Excerpt to read:
If evidence is insufficient, say so explicitly.

Context:
[Document 1 summary]
[Document 2 summary]

User Question:
How does token refresh work when the access token expires?

Useful prompt rules include:

  • Clear role definition
  • Evidence scope limitation
  • Explicit uncertainty behavior
  • Consistent citation format

Safety Matters More Than Fluency

In many RAG products, a safe answer is more valuable than a polished but misleading one.

Things to design for:

  • Fallback behavior when retrieval is weak
  • Warnings on outdated docs
  • Source links
  • Sensitive document filtering
  • Permission-aware retrieval

If the system searches internal docs, what a user can retrieve should depend on access rights.

How to Evaluate RAG

Do not evaluate by intuition alone.

Useful metrics include:

  • Retrieval precision
  • Retrieval recall
  • Answer groundedness
  • Hallucination rate
  • Citation accuracy
  • End-to-end latency

Example evaluation sample:

{
  "question": "When is the token refresh API called?",
  "expected_docs": ["auth/token-refresh.md"],
  "must_include": ["refresh token", "expiration"],
  "must_not_include": ["password reset"]
}

Common Operational Failures

Stale Indexes

If docs change but embeddings are not refreshed, answers become stale immediately.

Task A:
Summarize the RAG excerpt in two sentences.
Task B:
According to the RAG excerpt, what should decide what a user can retrieve when the system searches internal docs?

[Data excerpts]

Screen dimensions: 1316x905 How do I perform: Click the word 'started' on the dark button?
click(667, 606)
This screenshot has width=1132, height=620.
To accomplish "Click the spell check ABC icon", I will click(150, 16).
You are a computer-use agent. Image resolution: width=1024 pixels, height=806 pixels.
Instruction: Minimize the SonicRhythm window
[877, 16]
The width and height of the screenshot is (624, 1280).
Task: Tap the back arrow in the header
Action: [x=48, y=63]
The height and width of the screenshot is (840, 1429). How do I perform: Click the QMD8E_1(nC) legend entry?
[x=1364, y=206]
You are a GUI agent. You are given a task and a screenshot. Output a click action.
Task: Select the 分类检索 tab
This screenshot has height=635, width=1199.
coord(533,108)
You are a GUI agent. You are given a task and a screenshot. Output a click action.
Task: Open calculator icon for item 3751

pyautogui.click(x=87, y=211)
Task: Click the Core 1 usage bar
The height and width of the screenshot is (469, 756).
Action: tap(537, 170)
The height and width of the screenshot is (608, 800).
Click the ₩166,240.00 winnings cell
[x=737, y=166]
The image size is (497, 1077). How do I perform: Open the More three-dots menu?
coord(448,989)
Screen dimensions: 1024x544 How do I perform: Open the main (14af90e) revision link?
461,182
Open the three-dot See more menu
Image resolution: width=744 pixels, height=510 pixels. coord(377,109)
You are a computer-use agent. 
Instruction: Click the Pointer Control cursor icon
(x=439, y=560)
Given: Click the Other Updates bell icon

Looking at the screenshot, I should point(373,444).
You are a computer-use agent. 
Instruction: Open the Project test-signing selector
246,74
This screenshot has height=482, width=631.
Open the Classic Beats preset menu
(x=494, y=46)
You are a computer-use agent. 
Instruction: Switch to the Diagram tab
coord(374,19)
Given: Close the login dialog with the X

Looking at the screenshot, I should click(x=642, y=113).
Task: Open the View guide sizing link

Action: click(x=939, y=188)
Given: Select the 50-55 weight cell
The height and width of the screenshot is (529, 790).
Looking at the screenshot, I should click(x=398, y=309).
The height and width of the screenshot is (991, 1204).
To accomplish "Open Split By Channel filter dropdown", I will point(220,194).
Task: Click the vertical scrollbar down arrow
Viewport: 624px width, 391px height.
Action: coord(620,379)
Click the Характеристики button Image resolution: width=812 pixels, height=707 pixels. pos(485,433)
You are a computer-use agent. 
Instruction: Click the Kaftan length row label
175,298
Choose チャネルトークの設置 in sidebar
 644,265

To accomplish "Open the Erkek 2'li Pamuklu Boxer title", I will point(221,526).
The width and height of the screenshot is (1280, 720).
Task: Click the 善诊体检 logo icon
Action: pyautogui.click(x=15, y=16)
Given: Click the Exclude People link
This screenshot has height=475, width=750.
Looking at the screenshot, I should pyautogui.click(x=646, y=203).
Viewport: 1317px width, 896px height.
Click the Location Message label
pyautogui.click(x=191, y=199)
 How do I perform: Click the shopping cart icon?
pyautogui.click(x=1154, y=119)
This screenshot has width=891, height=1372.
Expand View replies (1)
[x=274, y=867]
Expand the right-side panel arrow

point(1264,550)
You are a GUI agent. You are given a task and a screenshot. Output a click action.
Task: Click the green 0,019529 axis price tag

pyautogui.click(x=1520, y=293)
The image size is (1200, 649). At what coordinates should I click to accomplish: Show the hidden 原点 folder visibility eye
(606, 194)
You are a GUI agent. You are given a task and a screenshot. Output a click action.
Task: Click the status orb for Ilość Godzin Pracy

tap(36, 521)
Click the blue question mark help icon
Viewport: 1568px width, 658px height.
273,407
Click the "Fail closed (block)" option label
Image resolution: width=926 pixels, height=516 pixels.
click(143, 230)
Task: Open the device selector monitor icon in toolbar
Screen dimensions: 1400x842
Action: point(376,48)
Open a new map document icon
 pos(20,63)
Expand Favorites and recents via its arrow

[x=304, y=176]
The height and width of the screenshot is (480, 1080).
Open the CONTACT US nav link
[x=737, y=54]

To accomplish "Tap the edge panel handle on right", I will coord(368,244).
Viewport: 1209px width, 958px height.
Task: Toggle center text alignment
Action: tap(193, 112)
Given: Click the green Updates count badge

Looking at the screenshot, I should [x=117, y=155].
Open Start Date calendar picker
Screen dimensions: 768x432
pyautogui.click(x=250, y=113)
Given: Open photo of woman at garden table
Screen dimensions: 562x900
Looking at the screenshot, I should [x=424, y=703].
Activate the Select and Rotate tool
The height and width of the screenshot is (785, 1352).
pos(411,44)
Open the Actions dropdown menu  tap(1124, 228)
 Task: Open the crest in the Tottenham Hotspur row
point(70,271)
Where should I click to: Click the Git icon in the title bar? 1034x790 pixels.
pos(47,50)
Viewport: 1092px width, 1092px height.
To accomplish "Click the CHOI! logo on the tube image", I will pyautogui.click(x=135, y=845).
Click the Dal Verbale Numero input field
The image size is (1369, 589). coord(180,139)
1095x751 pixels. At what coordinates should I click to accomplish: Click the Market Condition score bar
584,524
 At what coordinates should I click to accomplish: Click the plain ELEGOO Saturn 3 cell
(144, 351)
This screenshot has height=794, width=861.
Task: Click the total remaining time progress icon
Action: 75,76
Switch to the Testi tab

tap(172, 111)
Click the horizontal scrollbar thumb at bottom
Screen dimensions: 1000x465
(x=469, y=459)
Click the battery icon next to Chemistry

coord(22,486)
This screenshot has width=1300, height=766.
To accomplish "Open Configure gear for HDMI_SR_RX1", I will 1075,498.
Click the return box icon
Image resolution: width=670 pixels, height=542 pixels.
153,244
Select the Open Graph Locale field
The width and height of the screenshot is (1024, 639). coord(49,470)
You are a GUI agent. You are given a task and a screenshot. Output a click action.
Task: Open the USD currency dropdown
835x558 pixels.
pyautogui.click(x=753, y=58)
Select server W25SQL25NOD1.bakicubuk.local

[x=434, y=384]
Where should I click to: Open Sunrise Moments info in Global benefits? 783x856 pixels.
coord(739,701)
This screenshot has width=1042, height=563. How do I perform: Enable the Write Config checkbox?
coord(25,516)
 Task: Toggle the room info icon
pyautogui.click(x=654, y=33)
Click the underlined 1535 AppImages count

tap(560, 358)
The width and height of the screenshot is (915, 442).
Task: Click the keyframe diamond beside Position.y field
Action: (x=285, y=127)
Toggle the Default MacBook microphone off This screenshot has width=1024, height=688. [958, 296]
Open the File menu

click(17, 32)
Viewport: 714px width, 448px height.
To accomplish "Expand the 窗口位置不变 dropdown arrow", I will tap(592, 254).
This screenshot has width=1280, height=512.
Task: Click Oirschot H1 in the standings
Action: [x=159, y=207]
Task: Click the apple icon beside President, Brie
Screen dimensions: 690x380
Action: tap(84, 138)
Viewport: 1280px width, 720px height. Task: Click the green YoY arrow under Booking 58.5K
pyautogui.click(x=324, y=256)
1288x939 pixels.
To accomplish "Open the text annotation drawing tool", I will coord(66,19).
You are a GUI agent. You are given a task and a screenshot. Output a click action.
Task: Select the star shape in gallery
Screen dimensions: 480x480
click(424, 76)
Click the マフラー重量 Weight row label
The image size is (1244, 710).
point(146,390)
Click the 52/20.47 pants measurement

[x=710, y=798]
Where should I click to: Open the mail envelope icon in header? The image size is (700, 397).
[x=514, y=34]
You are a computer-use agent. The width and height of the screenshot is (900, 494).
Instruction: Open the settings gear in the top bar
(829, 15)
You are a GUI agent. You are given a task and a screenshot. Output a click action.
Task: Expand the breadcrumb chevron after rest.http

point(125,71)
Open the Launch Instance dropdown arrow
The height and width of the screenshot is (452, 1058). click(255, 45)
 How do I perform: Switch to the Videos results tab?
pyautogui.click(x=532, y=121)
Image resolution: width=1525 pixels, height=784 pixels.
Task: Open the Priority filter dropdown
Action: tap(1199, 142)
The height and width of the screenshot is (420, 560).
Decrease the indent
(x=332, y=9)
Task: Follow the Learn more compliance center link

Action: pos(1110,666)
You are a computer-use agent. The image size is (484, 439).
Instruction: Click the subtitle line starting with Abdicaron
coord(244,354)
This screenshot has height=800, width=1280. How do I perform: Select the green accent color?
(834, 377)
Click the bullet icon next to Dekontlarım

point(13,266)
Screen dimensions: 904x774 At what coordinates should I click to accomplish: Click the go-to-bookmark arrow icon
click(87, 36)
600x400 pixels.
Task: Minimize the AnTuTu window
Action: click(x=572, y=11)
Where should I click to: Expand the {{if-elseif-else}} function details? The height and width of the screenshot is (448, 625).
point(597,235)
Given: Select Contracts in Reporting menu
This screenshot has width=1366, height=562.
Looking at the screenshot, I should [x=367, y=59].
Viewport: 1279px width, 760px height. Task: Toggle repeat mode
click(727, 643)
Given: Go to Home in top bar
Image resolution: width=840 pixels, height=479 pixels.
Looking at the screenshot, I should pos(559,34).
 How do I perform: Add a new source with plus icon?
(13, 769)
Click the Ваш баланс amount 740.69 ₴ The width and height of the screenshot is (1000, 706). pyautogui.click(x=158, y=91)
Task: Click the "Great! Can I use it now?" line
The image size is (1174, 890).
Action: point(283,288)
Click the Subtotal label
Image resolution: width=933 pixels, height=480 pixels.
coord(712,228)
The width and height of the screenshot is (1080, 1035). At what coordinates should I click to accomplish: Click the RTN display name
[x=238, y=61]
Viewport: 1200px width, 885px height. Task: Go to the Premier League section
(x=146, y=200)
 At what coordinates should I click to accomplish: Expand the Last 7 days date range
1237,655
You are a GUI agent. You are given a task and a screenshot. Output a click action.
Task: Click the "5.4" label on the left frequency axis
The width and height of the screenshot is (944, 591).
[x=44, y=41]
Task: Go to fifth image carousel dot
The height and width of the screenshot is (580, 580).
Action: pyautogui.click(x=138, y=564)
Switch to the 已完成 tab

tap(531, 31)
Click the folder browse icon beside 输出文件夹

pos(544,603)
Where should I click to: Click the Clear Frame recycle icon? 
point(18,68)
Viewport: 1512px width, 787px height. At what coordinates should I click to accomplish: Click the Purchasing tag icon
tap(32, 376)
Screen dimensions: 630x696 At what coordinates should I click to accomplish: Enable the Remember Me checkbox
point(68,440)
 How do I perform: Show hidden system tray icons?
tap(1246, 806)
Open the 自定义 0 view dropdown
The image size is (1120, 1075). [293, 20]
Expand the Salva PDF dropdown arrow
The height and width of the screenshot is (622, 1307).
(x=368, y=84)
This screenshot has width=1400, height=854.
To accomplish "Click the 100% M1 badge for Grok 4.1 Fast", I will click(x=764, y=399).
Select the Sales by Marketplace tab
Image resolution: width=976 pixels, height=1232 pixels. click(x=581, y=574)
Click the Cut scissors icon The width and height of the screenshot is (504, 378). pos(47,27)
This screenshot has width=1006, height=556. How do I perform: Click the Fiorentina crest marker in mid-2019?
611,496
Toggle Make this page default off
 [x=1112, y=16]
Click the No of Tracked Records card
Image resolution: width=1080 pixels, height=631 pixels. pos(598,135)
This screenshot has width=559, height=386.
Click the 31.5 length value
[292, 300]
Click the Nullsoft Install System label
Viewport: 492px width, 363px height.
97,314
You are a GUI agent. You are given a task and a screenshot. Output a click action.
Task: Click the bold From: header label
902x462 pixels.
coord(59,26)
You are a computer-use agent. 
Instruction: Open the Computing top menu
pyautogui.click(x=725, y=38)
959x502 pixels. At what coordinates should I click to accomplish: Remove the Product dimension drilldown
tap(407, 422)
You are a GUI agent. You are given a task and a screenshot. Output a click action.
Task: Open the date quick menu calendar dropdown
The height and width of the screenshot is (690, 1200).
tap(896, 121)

Response box A:
In many RAG products a safe answer is worth more than a polished but misleading one, so systems should be designed with fallback behavior when retrieval is weak, warnings on outdated docs, source links, sensitive document filtering, and permission-aware retrieval. RAG should be evaluated with metrics such as retrieval precision and recall, answer groundedness, hallucination rate, citation accuracy, and end-to-end latency rather than by intuition alone.

Response box B:
Access rights.